Reported cases of acute hepatitis C
infection in people ages 30 or under more than tripled from 2006 to 2012 in
four states—Kentucky, Tennessee, Virginia and West Virginia—according to a new
study published by the CDC Thursday. Among patients for whom associated risk
factors were reported, more than 70% reported injection-drug abuse.
During the same period, the number
of people under 30 admitted to substance-abuse treatment facilities for opioid
drugs grew by 21% in those states. A significant proportion of these people
identified injection as their main method of drug use.
“Taken together, these increases indicate a
geographic intersection among opioid abuse, drug injecting, and HCV infection
in central Appalachia and underscore the need for integrated health services in
substance-abuse treatment settings to prevent HCV infection and ensure that
those who are infected receive medical care,” the researchers wrote in the
CDC’s Morbidity and Mortality Weekly Report.

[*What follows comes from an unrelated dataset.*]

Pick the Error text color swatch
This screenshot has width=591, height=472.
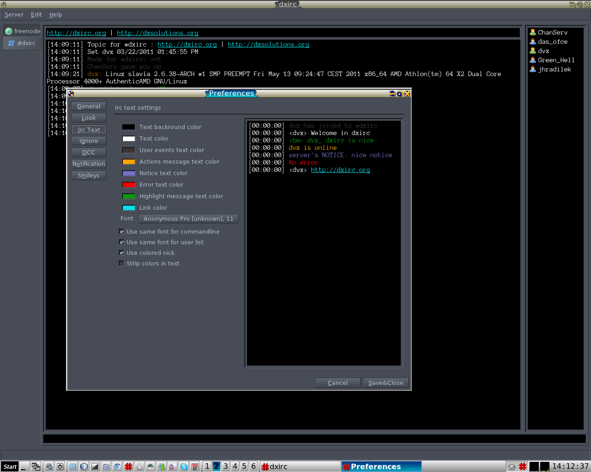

The study “provides a call to
action,” John Ward, director of the CDC’s division of viral hepatitis, said in
an interview. “We have a major problem with hepatitis C,” he said, noting that
acute infection reports nationwide rose by 150% between 2010 and 2013.
The sharing of needles among drug
users is one of the main ways the blood-borne hepatitis C virus spreads.
Injection-drug abuse has soared in Appalachia and other rural areas in recent
years amid what health experts call an epidemic of opioid painkiller and heroin
addiction.
An outbreak of HIV among
injection-drug users in rural Indiana in recent weeks has focused attention on
the problem. Health experts say hepatitis C is even more widespread in such
communities, as it spreads more easily. Infection can lead to cirrhosis or
cancer of the liver and require costly transplants. New drugs are highly
effective at curing infections but can cost more than $80,000 per person.
On the heels of the Indiana
outbreak, the CDC in April called for all local health departments to take
urgent action to prevent further HIV and hepatitis C outbreaks.
The CDC’s new hepatitis C study
found that those infected were primarily non-Hispanic white people, with a
significant number living in rural areas. The CDC cautioned that hepatitis C is
often underreported, because infected people often have no symptoms, and
because populations at risk often have limited access to health care.